七夕の節句(しちせきのせっく)は五節句のひとつで、毎年7月7日に行われます。「笹の節句」「たなばた」とも呼ばれ、笹竹に短冊を飾り、願い事を書く風習が広く親しまれています。
目次
七夕の節句とは
七夕は、中国の「牽牛織女(けんぎゅうしょくじょ)」の伝説、日本古来の「棚機つ女(たなばたつめ)」の信仰、そして中国の「乞巧奠(きっこうでん)」という技芸上達を願う行事が融合して生まれたとされています。

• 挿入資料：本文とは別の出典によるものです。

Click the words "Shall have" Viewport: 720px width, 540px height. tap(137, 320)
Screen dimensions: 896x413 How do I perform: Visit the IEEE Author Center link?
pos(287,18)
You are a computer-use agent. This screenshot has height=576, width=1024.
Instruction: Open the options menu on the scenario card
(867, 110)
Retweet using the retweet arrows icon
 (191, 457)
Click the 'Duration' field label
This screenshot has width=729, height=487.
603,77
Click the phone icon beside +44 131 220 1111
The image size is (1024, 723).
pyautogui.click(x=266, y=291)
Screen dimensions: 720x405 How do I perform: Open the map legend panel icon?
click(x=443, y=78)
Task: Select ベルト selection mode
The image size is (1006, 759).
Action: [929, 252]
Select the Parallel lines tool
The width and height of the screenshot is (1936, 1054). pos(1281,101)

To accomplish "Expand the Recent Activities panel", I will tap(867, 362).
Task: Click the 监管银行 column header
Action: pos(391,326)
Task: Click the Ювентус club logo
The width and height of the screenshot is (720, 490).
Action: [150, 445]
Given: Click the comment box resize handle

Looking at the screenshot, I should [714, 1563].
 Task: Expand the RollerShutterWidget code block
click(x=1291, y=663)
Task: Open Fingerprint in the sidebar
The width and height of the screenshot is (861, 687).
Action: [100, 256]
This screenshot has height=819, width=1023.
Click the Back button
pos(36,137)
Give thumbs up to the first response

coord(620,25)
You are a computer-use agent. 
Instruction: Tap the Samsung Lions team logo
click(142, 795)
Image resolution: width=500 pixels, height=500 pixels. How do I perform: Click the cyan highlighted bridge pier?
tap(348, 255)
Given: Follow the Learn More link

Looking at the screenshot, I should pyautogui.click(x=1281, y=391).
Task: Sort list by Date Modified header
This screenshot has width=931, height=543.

織姫(織女星=ベガ)と彦星(牽牛星=アルタイル)が天の川を挟んで離ればなれになり、年に一度だけ7月7日に会えるという物語は、広く知られています。
七夕の風習
短冊と笹飾り
笹竹に五色(青・赤・黄・白・黒)の短冊を吊るし、願い事を書きます。五色は中国の五行思想に基づいており、それぞれ木・火・土・金・水を表します。もともとは芸事や書道の上達を願うものでしたが、現在ではさまざまな願い事が書かれています。
七夕飾りの意味
吹き流しは織姫の織り糸を表し、技芸の上達を願うもの。折り鶴は長寿、巾着は金運、投網は豊漁・豊作を意味するとされています。
この時期の自然と暮らし
- 笹飾り — 家庭や商店街に七夕飾りが並ぶ
- 天の川 — 晴れた夜には天の川が見られることもある
- 七夕祭り — 仙台七夕まつり(8月)をはじめ各地で祭りが開催
- そうめん — 七夕にそうめんを食べる風習がある地域も
補足・豆知識
七夕にそうめんを食べる風習は、中国の「索餅(さくべい)」という小麦粉の菓子を供える行事に由来するとされています。そうめんを天の川や織り糸に見立てるという説もあります。なお、仙台七夕まつりなど旧暦や月遅れ(8月7日前後)で開催される七夕祭りも多く、地域によって時期が異なるのも七夕の特徴です。